▸ **Tasks to perform**:
a. In the OnStep passage, reproduce everything from "The OnStep configuration" down to "listed in excel.".
b. According to the OnStep passage, which voltage falls within the ranges needed by both the microcontroller and the CNC?

# start of Excerpted passage

The page describing the connections suggests to give up the clock, but I already had it from the previous project, so I connected it. It is enough to properly connect to the I2C output and set the module model in config.h (at the configuration generation stage). 

Power

To work, the controller needs voltage in various ranges for the microcontroller and the CNC. 12V is in both of these ranges. I have a 5A power supply and a 9AH battery, so I chose this power supply. I connected everything to the 5,5 / 2,1 plug on the housing. 

Parameter Configuration and Generator

The OnStep configuration is stored in the config.h file. Manual modification is tedious. Fortunately, there is a configuration generator page from which you can generate our file. The procedure is as follows:
  1. In the excel document (download here) you need to set the parameters of the drives.
  2. The data must be filled in on the Configuration Generator page  . Some must be copied from the fields listed in excel.
  3. Press "Generate"
  4. Replace the downloaded file with the config.h file in the OnStep directory.
  5. That's all point 7 in the chapter below.
Several values ​​need to be explained.

# end of Excerpted passage
# start of Raw data

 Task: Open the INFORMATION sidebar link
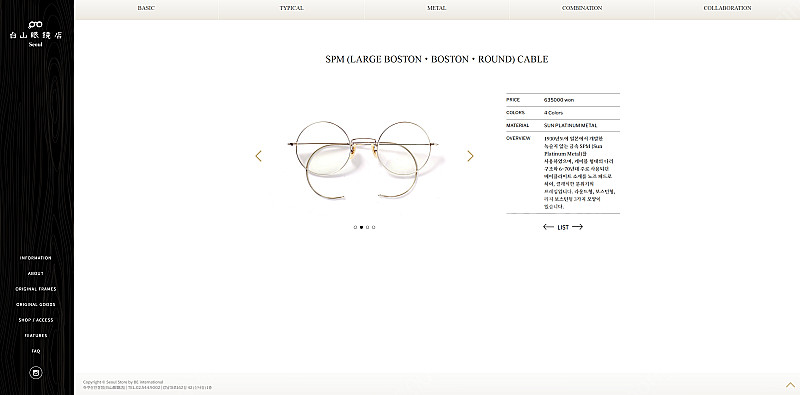click(x=36, y=258)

# end of Raw data

▸ **Answers for this exercise**:
a.
The OnStep configuration is stored in the config.h file. Manual modification is tedious. Fortunately, there is a configuration generator page from which you can generate our file. The procedure is as follows:
  1. In the excel document (download here) you need to set the parameters of the drives.
  2. The data must be filled in on the Configuration Generator page  . Some must be copied from the fields listed in excel.

b. 12V